> O QUE FAZER:
a. No texto sobre a exposição de Marina Caram, quais adjetivos caracterizam os traços da artista?
b. Reproduza o trecho do texto sobre a exposição de Marina Caram que vai de "Marina Caram: expressões" até "das questões sociais.", inclusive.

> TEXTO DO DOCUMENTO:
○ ○ ○ ○

Marina Caram: expressões da humanidade
22/04 a 17/07 de 2023
“Pinto ou gravo a insegurança e injustiça do homem.”
Marina Caram, 2005
Dezoito anos após sua última exposição, as obras de Marina Caram retornam ao Museu Lasar Segall, ainda atuais e repletas de toda expressividade e inquietação da artista diante das questões sociais.
Em “Expressões da Humanidade”, buscamos trazer o olhar sensível da artista, por meio de seus traços fortes, delicados e doloridos ao retratar a realidade que captou ao longo de seus mais de 60 anos de produção. Neste recorte em particular, trazemos sua obra em cinco momentos: dois deles se situam durante a década de 1950, com litografias realizadas em duas de suas viagens de estudos – a primeira, ao ser premiada com uma Bolsa de Estudos da Escola de Belas Artes, em Paris; e a segunda de sua produção artística em Salvador. Os outros dois momentos são na segunda metade dos anos 1960, com as Séries “O Homem e a Máquina” e “O Homem e as Profissões”, premiadas no exterior na época.

○ ○ ○ ○

> MATERIAL FORNECIDO:
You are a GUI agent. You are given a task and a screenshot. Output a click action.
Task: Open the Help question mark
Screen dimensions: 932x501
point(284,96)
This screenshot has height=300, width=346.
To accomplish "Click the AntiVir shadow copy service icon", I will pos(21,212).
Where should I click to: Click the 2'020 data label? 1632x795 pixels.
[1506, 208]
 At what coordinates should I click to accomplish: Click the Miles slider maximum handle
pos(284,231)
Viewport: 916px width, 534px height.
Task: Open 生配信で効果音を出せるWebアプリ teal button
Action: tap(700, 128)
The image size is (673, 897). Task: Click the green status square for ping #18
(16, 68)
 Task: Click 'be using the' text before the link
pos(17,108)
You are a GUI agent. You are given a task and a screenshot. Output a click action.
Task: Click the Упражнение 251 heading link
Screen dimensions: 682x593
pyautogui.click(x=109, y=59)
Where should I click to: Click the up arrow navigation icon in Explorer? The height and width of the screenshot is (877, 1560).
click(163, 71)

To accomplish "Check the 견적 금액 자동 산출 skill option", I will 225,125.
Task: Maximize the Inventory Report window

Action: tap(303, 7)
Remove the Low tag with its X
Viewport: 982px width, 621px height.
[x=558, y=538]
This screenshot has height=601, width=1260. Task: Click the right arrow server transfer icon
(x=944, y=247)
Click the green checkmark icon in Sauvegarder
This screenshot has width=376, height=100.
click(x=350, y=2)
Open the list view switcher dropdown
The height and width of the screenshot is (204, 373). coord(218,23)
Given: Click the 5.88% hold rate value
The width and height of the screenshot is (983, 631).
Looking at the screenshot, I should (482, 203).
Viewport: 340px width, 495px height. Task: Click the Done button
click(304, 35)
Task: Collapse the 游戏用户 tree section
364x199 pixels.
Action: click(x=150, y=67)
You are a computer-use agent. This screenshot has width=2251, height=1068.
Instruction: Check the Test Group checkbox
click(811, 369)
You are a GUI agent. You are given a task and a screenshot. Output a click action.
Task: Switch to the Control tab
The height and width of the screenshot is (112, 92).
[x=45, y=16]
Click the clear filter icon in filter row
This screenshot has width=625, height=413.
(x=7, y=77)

○ ○ ○ ○

> RESPOSTAS:
a. Fortes, delicados e doloridos.

b.
Marina Caram: expressões da humanidade
22/04 a 17/07 de 2023
“Pinto ou gravo a insegurança e injustiça do homem.”
Marina Caram, 2005
Dezoito anos após sua última exposição, as obras de Marina Caram retornam ao Museu Lasar Segall, ainda atuais e repletas de toda expressividade e inquietação da artista diante das questões sociais.